* About this task
All lines from the one that contains "Click The Vestibule forum speech bubble icon" through the close of the entries below are to be repeated exactly, without any pictures.

* Records for this task
______________________________

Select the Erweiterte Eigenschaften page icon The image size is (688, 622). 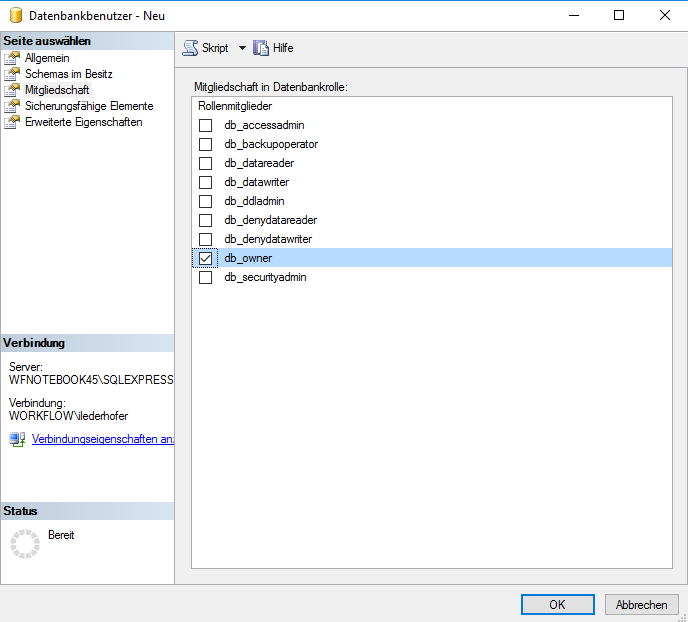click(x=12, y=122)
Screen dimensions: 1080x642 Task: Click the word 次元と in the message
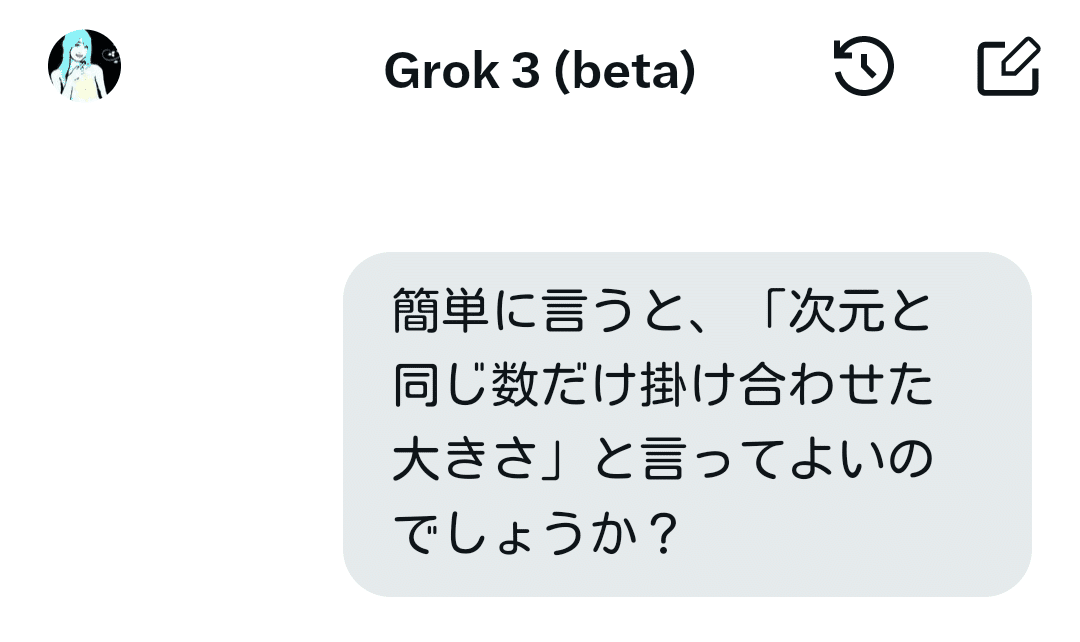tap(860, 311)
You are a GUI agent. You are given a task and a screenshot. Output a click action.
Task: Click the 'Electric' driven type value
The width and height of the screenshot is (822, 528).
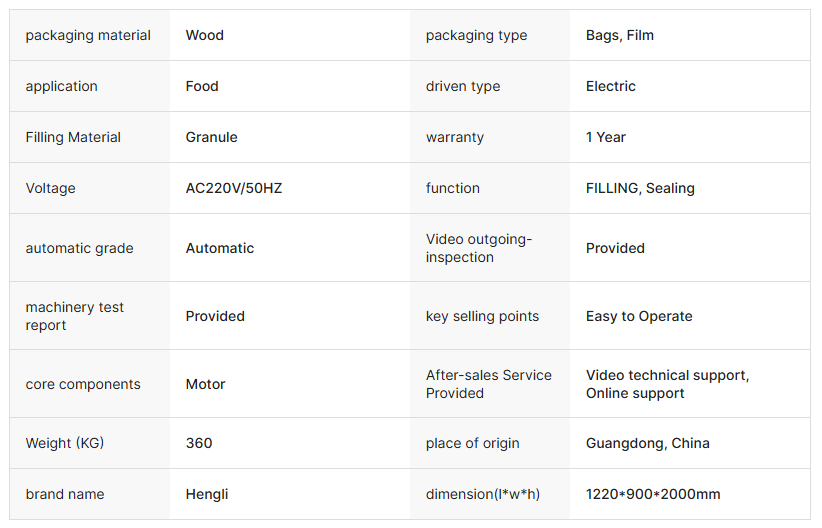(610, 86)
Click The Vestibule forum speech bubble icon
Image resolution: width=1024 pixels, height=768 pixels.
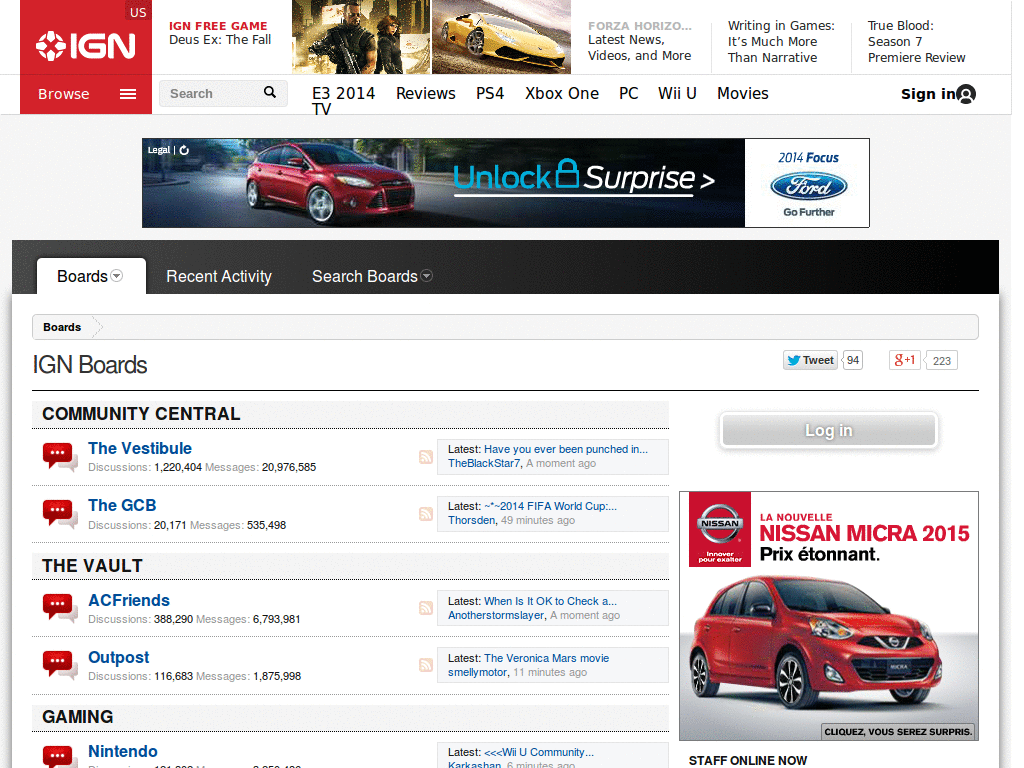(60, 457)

______________________________

* Solution to this exercise
Click The Vestibule forum speech bubble icon
Image resolution: width=1024 pixels, height=768 pixels.
(60, 457)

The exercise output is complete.